Personal Income and Spending continue to suggest only further weakness. While there is a whole lot of caution necessary when analyzing this data due to its susceptibility to large revisions, there is still only further deceleration on both sides of the consumer. Nominal Disposable Personal Income (DPI) was up just 3.4% year-over-year in September 2016, below the 3.8% average of 2015 and the 3.7% average so far of this year (including September). DPI averaged 5.5% from 2003 to 2007 and 5.7% from 1992 to 2000. What should be truly concerning is that nominal DPI averaged 4.0% during the worst parts of the dot-com recession, October 2001 through September 2002.

This low rate of nominal income growth only adds to the further cost of how the Great “Recession” wasn’t a recession. DPI “should” have been slightly more than $18.4 trillion had the dislocation in 2008 been an actual cyclical disruption. Instead, DPI is only $14.1 trillion in September 2016, a huge disparity that the real economy cannot simply ignore (as economists do).

Real DPI per capita declined in September for the second consecutive month, leaving the year-over-year growth rate at just 1.4%. That is the lowest gain since the end of 2013 when the tax change in 2012 created muddied base effects. 

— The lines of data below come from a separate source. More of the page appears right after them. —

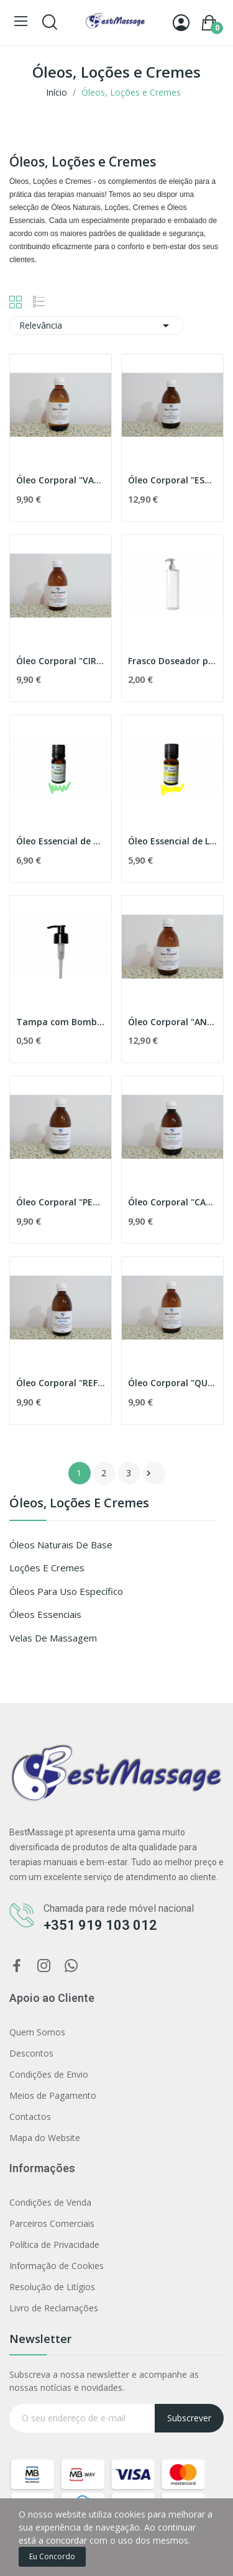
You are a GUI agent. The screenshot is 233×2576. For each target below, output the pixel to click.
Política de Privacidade (54, 2244)
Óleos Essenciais (45, 1614)
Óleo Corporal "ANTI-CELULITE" (172, 1022)
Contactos (30, 2116)
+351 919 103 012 (100, 1925)
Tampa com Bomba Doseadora (60, 1022)
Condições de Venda (50, 2202)
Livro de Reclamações (53, 2308)
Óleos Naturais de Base (60, 1544)
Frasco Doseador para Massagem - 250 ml (172, 661)
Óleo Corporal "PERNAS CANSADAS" (60, 1202)
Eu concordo (52, 2556)
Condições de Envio (48, 2074)
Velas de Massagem (53, 1638)
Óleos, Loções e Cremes (79, 1504)
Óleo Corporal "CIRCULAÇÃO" (60, 661)
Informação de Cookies (56, 2266)
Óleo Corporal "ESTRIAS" (172, 480)
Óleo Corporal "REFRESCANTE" (60, 1383)
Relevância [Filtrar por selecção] (96, 325)
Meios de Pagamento (52, 2095)
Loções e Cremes (47, 1567)
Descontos (31, 2053)
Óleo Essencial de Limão (172, 841)
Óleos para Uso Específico (66, 1591)
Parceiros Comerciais (51, 2223)
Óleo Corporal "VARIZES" (60, 480)
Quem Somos (37, 2032)
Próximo (148, 1473)
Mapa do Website (44, 2138)
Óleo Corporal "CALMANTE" (172, 1202)
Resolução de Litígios (52, 2287)
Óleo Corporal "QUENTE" (172, 1383)
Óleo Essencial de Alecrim (60, 841)
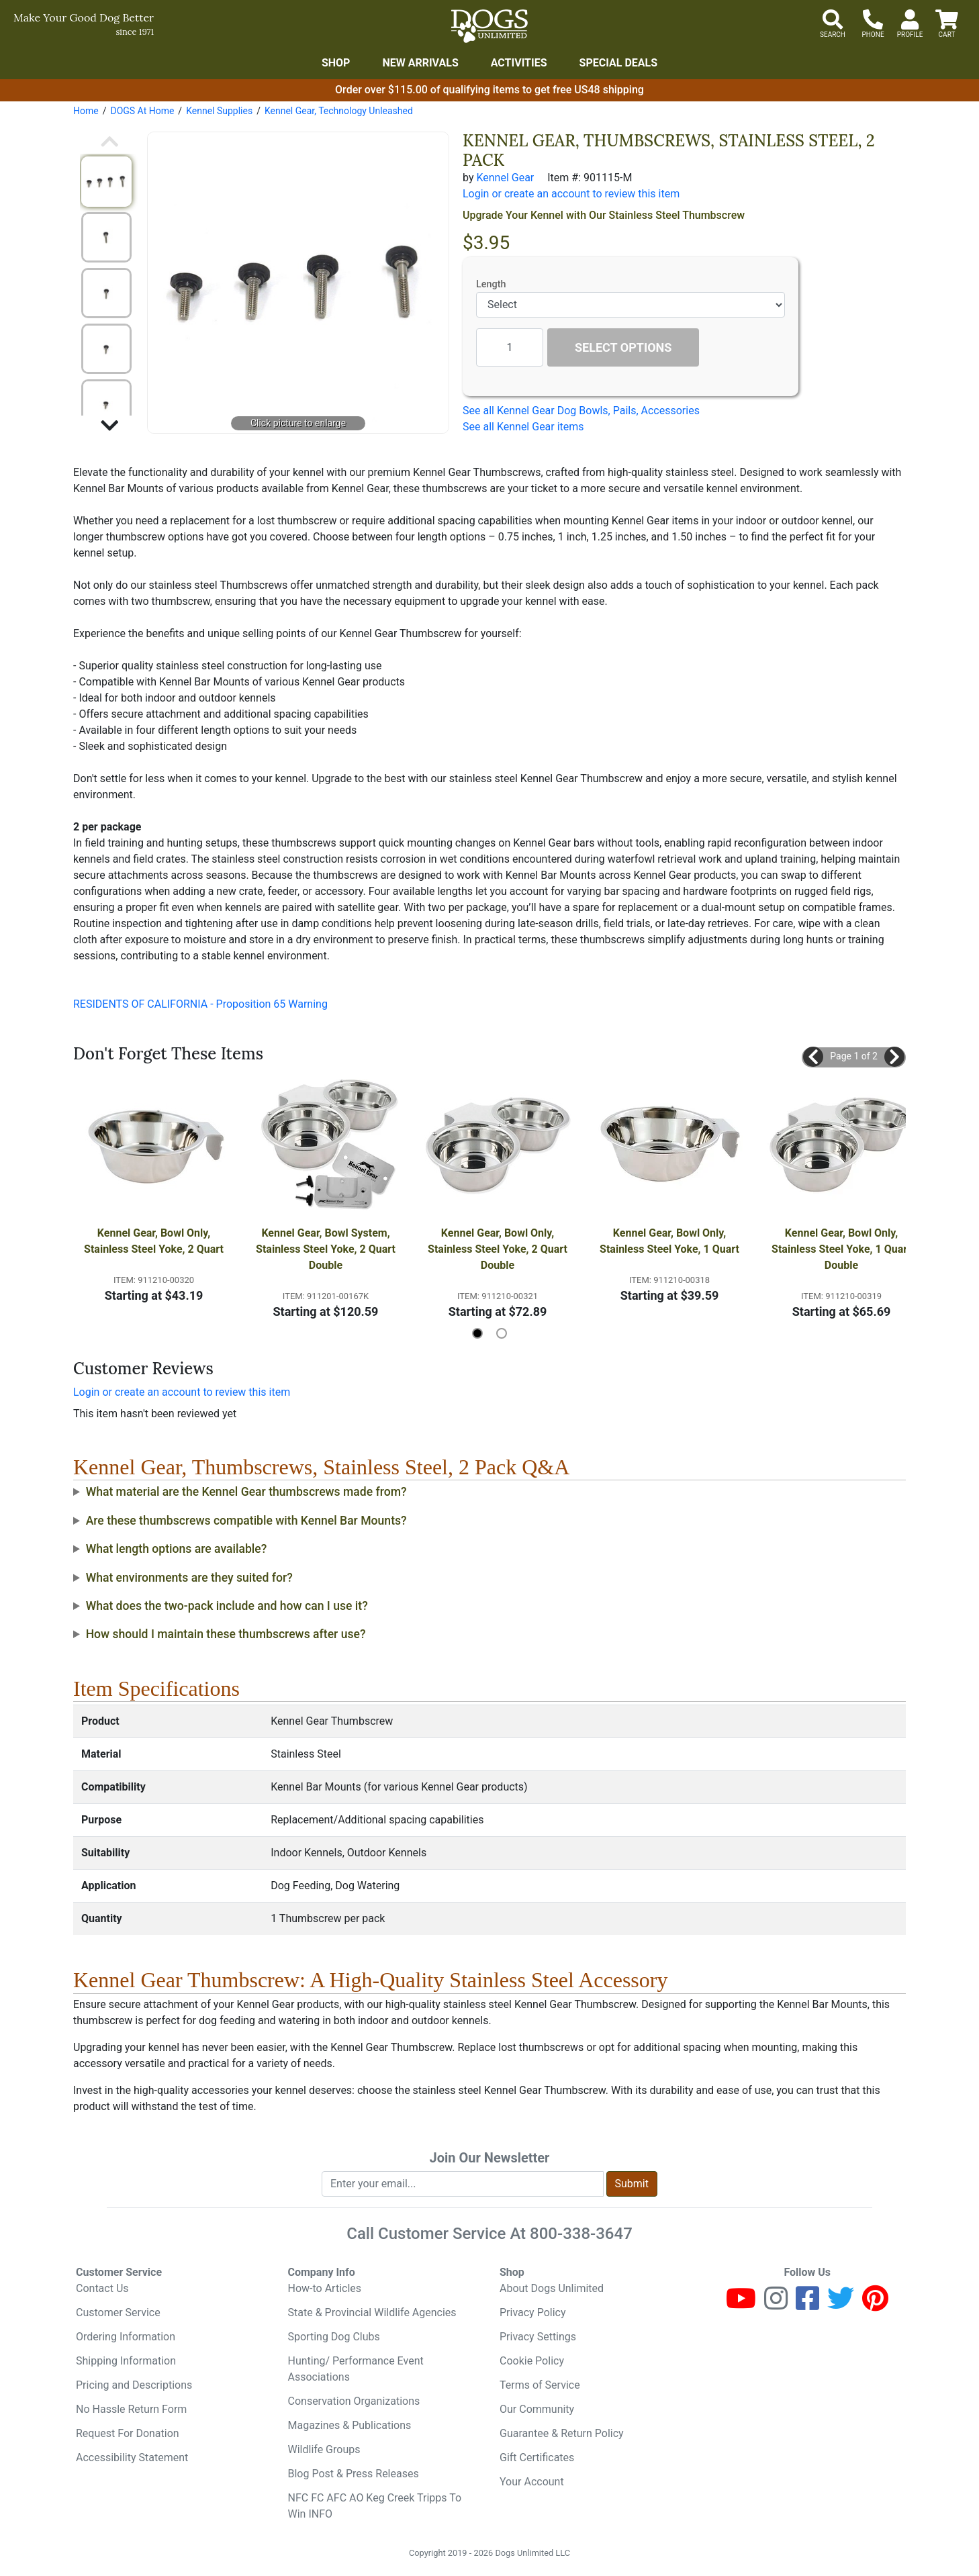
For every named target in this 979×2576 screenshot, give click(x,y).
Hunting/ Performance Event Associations (356, 2368)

Despite the drawbacks in the data series (again, tendency toward large revisions), there is widespread indication that the “global turmoil” of last year made a real difference as far as incomes for US workers. All the income series have registered noticeable deceleration, including Real Personal Income excl. Transfer Receipts, data which the NBER considers as one of their four major cyclical inputs. I wrote in August about the situation in those four:

What was a steady growth trend, albeit, as usual, weaker than in past “cycles”, suddenly stopped at the end of last year – an inflection point that isn’t in any way surprising. It did not turn recessionary and immediately drop into contraction, but that isn’t my point with all this. I am not trying to define a recession in 2016, rather I am looking for a consistent and comprehensive view of the economy as it actually is. Using the NBER’s criteria, what we find is highly compelling weakness in three of them stacked against the fourth.